The TinyGPT class represents a minimal but functional GPT-style architecture with these key features:

• Modular design: Combines embedding, positional encoding, transformer blocks, and output projection
• Configurable architecture: Customizable parameters for model dimensions, layers, heads, etc.
• Weight tying: Shares weights between input embedding and output projection for parameter efficiency
• Decoder-only approach: Uses only the decoder part of the transformer architecture (GPT-style)

The forward method shows the complete data flow through the model:

1. Convert token IDs to embeddings
2. Add positional information
3. Process through a series of transformer blocks
4. Apply final layer normalization
5. Project to vocabulary logits for next-token prediction

This architecture follows the same principles as much larger models like GPT-2/3/4, but at a more manageable scale for educational purposes.

Here's a comprehensive breakdown of the TinyGPT class:

Class Definition:

TinyGPT is a PyTorch neural network module that implements a compact decoder-only transformer architecture (similar to GPT-style models). It inherits from PyTorch's nn.Module base class, which provides the foundation for all neural network modules in PyTorch.

Constructor Parameters:

• vocab_size: Size of the vocabulary (number of unique tokens)
• d_model: Dimension of the embedding vectors (default: 256)
• n_layers: Number of transformer blocks (default: 4)
• n_heads: Number of attention heads in each transformer block (default: 4)
• d_ff: Dimension of the feed-forward network within transformer blocks (default: 1024)
• max_len: Maximum sequence length supported (default: 512)
• dropout: Dropout probability for regularization (default: 0.1)

Component Initialization:

• tok_embed: An embedding layer that converts token IDs to dense vectors of size d_model
• pos: A SinusoidalPositionalEncoding layer that adds positional information to the embeddings
• blocks: A ModuleList containing n_layers TransformerBlock instances, each with the specified parameters
• ln_f: A final LayerNorm applied after all transformer blocks
• lm_head: A linear layer that projects from d_model dimensions to vocab_size, producing logits for next-token prediction

Weight Tying:

The code ties the weights of the token embedding (tok_embed) and the output projection (lm_head) with the line: self.tok_embed.weight = self.lm_head.weight. This parameter sharing technique reduces the total number of parameters and has been shown to improve performance in language models.

Forward Method:

The forward method defines the data flow through the model:

1. Takes token indices (idx) as input
2. Converts them to embeddings using tok_embed - resulting shape is [Batch, Time, Channels]
3. Adds positional information using the pos encoder
4. Sequentially processes the embeddings through each transformer block
5. Applies the final layer normalization (ln_f)
6. Projects to vocabulary logits using lm_head - resulting shape is [Batch, Time, Vocabulary]
7. Returns the logits for further processing (typically computing loss or generating predictions)

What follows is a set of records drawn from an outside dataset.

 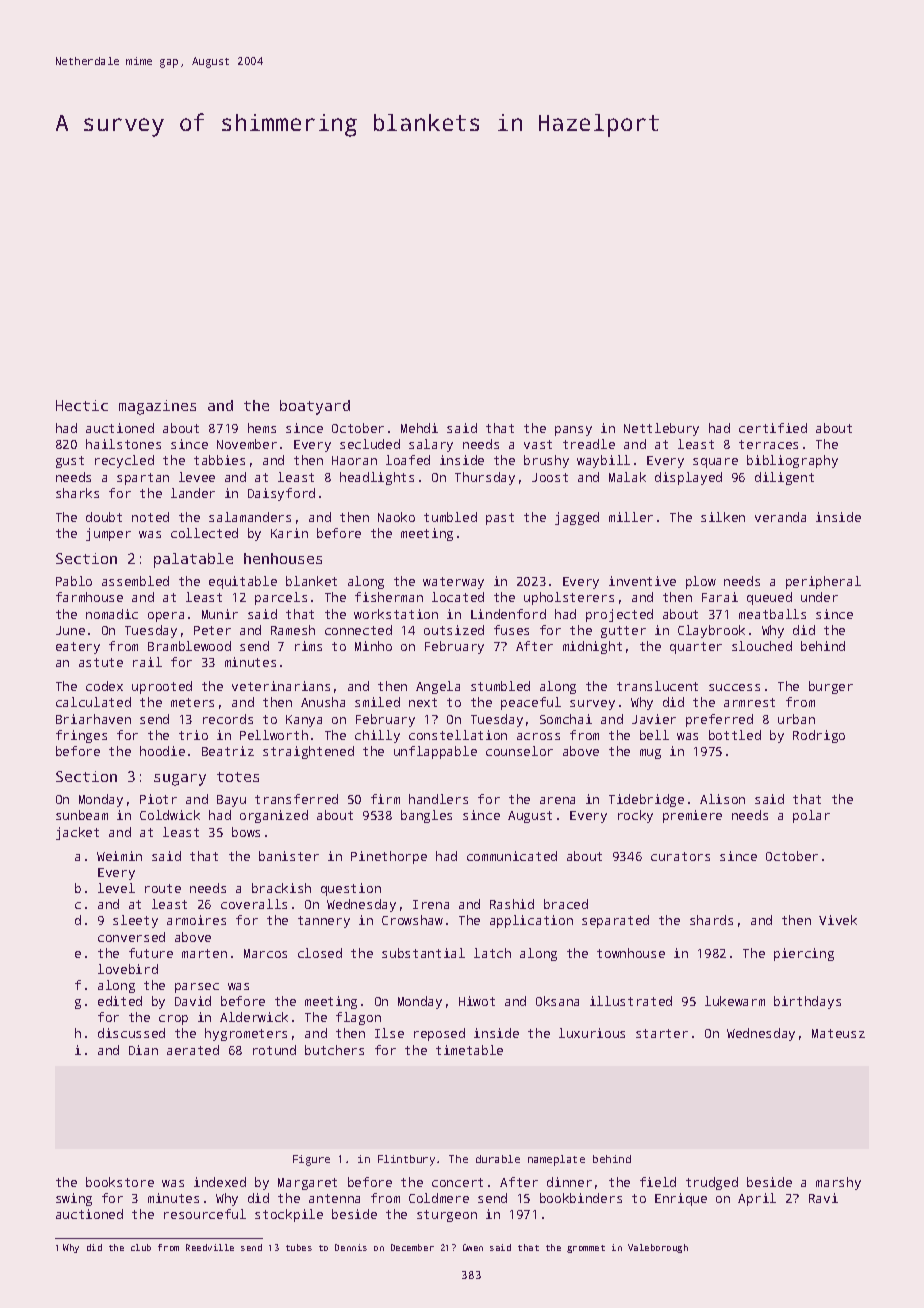 I want to click on sleety, so click(x=135, y=921).
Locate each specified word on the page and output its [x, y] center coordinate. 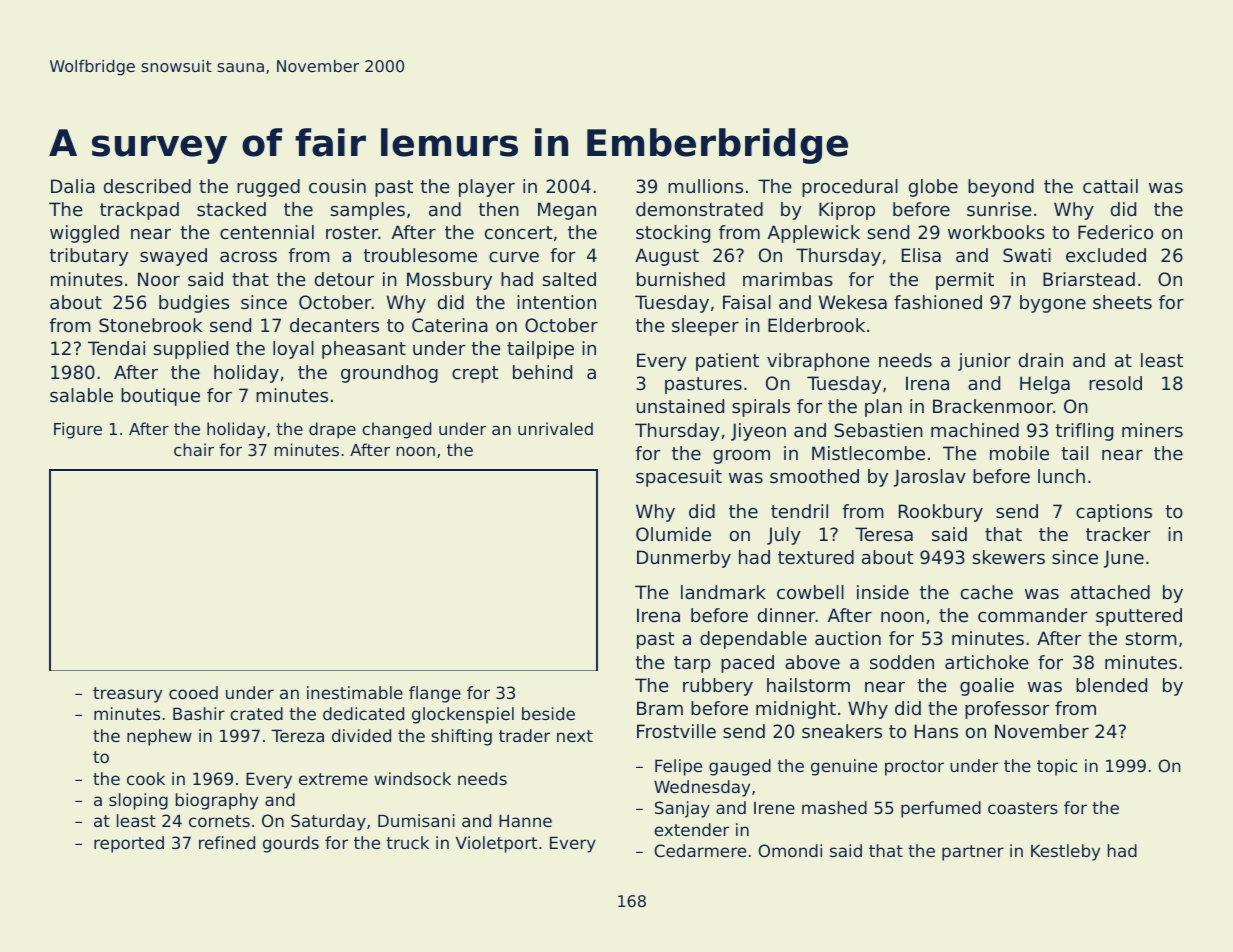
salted [569, 279]
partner [973, 853]
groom [741, 457]
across [248, 257]
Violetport [496, 844]
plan [883, 408]
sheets [1122, 302]
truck [407, 842]
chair [194, 449]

Architecture Significance:

This TinyGPT implementation represents a scaled-down version of modern decoder-only transformer architectures like GPT-2/3/4. Despite its simplicity, it contains all the essential components: token embeddings, positional encodings, self-attention mechanisms (via the TransformerBlock), and the final projection layer for next-token prediction.

The architecture follows a decoder-only approach, which means it's designed for autoregressive tasks like text generation where each token prediction depends only on previous tokens, not future ones.